To continue the build out of our Completely FREE Playground for SQL Server, we will begin by setting up an Active Directory Domain Controller and a separate iSCSI Virtual SAN, which are both requirements for setting up a SQL Server Failover Cluster. To make things easier to follow, this post will break these two tasks up into separate sections, with each section focused on the specifics of the setup involved with each of the servers.
Active Directory Domain Controller
To begin the setup of the Active Directory Domain Controller, the first step is to create a Clone of the “base” VM that was created in the previous blog post. To do this, right click on the VM and select the Clone option from the context menu.

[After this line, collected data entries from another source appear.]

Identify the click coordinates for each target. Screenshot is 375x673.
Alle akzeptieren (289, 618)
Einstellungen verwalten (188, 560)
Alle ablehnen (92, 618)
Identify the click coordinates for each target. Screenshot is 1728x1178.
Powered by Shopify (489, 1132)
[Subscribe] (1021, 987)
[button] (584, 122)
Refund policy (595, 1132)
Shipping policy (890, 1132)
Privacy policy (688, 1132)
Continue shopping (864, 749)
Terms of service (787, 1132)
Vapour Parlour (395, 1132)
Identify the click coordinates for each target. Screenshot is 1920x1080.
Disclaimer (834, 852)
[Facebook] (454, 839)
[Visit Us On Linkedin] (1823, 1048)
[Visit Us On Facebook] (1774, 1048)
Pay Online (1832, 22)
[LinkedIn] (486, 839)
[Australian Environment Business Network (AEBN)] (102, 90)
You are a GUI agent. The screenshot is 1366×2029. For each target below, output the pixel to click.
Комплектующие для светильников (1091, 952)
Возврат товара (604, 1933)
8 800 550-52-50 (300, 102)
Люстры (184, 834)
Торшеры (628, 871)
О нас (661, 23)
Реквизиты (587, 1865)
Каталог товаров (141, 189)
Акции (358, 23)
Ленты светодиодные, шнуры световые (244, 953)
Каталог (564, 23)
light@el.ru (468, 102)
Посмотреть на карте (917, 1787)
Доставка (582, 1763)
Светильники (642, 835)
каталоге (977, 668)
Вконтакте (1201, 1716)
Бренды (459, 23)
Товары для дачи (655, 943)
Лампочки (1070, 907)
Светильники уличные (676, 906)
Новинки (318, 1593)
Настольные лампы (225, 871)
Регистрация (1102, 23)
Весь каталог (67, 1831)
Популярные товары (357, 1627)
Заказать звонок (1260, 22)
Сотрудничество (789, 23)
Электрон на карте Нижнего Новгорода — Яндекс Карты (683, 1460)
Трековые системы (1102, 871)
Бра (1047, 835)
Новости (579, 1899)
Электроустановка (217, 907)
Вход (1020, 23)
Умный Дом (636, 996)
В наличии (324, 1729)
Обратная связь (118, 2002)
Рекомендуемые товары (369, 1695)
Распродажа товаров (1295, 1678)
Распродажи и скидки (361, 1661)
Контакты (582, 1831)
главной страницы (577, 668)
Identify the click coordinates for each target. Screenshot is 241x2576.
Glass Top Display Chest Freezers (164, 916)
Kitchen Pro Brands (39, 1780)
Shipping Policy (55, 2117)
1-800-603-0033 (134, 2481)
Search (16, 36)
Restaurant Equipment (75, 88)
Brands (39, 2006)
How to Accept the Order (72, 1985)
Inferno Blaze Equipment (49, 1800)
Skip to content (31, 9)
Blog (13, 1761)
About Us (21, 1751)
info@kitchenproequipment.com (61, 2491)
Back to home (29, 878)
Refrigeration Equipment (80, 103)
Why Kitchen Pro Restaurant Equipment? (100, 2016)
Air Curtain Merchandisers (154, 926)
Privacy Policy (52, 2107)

To create the Clone, provide a common name to the VM and specify the option to “Reinitialize the MAC address of all network cards” on the first screen of the “Clone a virtual machine” wizard in VirtualBox.
When creating a clone of an existing VM, there are two options available; “Full Clone” which copies the existing virtual hard disk file entirely, and “Linked Clone” which creates a snapshot of the existing virtual machine and creates a differential virtual hard disk for the clone. If you are cloning a VM on a laptop, or on a system with limited space, a “Linked Clone” can save space by reusing the base VMs virtual hard disk for the Windows OS, rather than having duplicated copies of the base OS installation. However, when a “Linked Clone” is created, the base VM is required for the clone to be able to start up. If the base VM is moved or lost, all of the “Linked Clones” will become unusable instantaneously. This is the trade off between the two options; reduced storage vs. viability.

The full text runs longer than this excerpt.